Supreme Court Justice and non-biologist Ketanji Brown Jackson used her second day on the nation’s highest court to make a bizarre “originalist” argument claiming that since post-Civil War Amendments were meant to benefit former slaves, they justify “race-conscious” policies.
The Court heard oral arguments in Merrill v. Milligan, a fight over redistricting boundaries in Alabama. Left-wing groups challenged the new map, arguing that it only guaranteed black voters, 28% of the population, one “majority-minority” district out of seven total.
Alabama argued that there was no way to draw another set of districts to create another “majority-minority” district without violating the 14th Amendment’s Equal Protection Clause, because it would require state legislators to make race the primary boundary factor.

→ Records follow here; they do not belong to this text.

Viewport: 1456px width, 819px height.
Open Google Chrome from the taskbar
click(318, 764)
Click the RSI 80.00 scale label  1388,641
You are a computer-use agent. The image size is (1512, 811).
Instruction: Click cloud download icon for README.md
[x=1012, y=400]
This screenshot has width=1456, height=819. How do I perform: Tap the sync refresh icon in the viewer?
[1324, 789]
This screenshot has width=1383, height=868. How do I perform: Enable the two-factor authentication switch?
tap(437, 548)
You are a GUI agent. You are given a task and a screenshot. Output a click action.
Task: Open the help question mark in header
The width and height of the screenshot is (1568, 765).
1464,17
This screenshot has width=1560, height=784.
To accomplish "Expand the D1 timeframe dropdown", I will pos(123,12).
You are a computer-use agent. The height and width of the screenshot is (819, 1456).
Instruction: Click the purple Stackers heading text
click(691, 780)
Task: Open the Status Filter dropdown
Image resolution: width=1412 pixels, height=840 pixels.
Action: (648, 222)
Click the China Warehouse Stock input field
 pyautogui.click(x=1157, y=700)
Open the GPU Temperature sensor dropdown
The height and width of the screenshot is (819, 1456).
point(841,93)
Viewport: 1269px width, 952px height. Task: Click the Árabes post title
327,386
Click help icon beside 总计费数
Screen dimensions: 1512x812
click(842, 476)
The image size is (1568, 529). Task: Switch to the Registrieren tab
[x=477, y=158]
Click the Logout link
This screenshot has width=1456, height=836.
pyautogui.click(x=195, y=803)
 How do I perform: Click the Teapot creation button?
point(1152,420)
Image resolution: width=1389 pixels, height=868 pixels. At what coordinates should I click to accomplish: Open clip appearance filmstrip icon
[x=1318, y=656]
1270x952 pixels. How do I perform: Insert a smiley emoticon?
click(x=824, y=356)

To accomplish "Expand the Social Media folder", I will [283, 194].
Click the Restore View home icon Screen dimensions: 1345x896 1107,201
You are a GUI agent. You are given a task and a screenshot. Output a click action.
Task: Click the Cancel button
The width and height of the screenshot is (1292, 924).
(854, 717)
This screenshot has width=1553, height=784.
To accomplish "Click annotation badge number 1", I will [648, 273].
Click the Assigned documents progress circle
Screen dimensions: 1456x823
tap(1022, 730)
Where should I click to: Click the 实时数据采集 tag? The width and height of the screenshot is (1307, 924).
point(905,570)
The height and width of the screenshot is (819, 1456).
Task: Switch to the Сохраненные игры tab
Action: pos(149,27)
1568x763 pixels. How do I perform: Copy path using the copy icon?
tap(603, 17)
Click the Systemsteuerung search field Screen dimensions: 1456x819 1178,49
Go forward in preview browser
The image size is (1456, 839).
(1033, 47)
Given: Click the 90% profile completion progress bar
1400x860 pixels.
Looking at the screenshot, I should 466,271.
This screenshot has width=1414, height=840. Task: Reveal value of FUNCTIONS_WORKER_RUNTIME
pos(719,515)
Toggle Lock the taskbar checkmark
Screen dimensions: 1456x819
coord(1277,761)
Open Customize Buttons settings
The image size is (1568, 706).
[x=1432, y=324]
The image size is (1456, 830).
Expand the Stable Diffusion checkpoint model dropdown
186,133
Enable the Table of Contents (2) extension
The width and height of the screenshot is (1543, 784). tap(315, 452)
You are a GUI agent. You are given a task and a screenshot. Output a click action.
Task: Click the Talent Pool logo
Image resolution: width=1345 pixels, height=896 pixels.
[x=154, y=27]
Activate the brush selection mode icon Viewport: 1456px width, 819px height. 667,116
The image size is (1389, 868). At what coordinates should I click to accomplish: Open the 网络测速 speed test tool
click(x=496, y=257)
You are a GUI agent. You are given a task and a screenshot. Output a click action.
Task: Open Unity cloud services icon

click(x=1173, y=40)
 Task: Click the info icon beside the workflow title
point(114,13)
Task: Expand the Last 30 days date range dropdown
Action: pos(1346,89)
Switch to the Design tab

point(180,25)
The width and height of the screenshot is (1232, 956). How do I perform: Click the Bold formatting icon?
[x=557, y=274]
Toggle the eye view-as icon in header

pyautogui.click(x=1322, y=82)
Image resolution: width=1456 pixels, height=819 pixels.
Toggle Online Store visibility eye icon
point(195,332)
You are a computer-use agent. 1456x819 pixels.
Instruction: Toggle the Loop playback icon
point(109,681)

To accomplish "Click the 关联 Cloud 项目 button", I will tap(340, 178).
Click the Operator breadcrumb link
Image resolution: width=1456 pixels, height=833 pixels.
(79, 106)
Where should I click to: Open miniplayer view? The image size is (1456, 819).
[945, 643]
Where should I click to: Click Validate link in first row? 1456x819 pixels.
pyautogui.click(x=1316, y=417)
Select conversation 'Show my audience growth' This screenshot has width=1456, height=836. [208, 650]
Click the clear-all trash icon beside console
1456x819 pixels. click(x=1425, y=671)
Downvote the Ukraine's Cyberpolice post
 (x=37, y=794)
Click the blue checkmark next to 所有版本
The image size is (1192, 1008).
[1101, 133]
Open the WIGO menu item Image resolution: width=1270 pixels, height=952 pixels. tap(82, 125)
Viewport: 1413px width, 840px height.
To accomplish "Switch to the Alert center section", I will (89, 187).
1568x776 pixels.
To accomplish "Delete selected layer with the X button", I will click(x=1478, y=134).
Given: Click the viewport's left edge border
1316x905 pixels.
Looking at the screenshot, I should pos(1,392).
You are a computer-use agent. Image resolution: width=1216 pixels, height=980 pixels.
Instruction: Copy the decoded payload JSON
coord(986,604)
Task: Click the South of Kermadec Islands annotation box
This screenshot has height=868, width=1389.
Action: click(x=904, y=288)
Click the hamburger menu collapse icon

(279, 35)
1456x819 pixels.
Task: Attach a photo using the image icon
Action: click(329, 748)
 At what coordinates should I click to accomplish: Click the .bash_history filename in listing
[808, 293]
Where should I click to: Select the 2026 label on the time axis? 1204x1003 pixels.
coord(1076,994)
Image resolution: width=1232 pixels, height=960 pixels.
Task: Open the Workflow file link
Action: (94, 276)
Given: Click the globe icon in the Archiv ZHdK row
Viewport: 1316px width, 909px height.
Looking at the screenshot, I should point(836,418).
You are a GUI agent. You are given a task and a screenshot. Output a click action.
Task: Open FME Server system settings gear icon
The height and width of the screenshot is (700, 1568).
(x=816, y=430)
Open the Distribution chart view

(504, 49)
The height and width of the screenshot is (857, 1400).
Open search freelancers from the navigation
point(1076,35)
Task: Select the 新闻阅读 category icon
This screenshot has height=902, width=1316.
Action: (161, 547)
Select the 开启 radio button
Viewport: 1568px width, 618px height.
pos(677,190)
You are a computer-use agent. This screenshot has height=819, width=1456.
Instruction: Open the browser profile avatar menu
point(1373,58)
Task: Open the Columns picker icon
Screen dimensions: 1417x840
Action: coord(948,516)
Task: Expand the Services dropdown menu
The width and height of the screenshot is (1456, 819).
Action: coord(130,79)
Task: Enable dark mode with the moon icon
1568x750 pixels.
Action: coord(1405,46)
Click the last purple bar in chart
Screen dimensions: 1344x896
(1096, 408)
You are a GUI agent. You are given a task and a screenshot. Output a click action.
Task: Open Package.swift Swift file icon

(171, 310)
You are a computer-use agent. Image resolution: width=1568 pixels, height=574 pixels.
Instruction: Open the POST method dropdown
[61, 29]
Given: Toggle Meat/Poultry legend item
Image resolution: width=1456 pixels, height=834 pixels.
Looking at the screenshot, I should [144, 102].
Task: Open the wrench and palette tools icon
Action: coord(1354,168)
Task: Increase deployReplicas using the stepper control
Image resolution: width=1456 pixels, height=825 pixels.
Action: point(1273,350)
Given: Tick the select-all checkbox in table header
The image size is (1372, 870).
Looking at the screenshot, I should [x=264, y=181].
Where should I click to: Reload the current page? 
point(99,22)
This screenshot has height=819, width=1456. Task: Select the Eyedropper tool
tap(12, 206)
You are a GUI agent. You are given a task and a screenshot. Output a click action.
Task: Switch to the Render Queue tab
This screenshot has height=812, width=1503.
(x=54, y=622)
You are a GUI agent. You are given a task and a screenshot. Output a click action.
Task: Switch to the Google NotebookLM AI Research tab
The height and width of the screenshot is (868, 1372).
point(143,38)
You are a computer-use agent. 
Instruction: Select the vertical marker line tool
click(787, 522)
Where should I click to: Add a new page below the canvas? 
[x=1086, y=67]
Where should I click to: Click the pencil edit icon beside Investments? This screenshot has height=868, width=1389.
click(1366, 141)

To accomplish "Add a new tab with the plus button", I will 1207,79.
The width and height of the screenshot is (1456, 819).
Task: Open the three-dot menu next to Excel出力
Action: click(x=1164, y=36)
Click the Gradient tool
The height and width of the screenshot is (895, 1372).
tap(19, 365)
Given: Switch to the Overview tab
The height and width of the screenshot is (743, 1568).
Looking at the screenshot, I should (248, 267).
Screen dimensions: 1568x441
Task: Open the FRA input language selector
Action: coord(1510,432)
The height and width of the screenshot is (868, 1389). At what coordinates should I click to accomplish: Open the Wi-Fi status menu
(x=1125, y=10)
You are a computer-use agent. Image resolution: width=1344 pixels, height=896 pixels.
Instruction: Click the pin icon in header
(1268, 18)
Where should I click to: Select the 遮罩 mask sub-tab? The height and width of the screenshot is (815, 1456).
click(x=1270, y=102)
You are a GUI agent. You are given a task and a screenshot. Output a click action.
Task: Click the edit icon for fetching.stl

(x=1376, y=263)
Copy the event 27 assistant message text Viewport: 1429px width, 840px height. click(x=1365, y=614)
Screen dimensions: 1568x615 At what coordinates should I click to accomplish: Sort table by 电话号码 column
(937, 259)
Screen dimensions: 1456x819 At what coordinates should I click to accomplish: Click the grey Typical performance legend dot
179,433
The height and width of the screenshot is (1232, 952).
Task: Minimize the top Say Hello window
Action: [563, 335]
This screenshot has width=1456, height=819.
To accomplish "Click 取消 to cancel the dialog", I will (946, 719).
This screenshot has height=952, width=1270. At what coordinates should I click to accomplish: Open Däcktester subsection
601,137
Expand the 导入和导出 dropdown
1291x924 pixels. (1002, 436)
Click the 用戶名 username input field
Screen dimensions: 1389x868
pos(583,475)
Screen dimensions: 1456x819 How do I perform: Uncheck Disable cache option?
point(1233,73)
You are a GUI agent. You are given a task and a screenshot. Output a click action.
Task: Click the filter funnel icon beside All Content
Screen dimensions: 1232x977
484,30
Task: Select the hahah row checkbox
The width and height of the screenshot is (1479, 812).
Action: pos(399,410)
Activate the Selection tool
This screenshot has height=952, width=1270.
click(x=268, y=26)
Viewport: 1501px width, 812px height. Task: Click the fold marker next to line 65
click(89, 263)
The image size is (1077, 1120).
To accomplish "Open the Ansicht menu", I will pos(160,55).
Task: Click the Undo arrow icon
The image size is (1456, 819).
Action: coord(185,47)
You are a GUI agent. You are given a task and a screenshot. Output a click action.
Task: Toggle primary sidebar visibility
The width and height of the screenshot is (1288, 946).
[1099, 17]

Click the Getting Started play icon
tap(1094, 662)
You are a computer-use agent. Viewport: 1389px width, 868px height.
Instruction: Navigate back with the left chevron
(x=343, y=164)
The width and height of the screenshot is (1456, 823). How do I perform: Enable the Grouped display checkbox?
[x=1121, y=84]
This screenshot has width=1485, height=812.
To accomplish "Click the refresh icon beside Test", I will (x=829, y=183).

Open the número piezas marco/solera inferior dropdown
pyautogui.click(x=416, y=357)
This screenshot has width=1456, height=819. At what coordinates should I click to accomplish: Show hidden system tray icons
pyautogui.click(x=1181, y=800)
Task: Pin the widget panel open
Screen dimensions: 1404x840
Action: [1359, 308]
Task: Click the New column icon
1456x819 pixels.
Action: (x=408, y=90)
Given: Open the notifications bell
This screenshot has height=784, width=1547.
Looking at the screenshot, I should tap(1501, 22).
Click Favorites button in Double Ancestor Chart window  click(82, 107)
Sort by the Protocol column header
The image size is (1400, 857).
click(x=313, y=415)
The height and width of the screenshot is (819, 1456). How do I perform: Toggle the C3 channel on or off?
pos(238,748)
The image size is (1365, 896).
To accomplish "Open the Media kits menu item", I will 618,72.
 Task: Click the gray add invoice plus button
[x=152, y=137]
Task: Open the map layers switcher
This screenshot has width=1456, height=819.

Jackson, who used much of her question time to test her own theories rather than to elucidate responses from counsel, tried to argue that because the legislators who drafted the 13th, 14th, and 15th Amendments after the Civil War had intended to help black people, an originalist interpretation of those amendments would approve the use of race-conscious policies to create equality.
That defies the common understanding of the Equal Protection Clause, and Alabama pointed out that the way the 14th Amendment was meant to help black people was by ending racial discrimination, not by creating new race-based policies. Alabama also argued that the only situation in which the use of race to redraw maps was allowed was when race had been improperly used to draw them.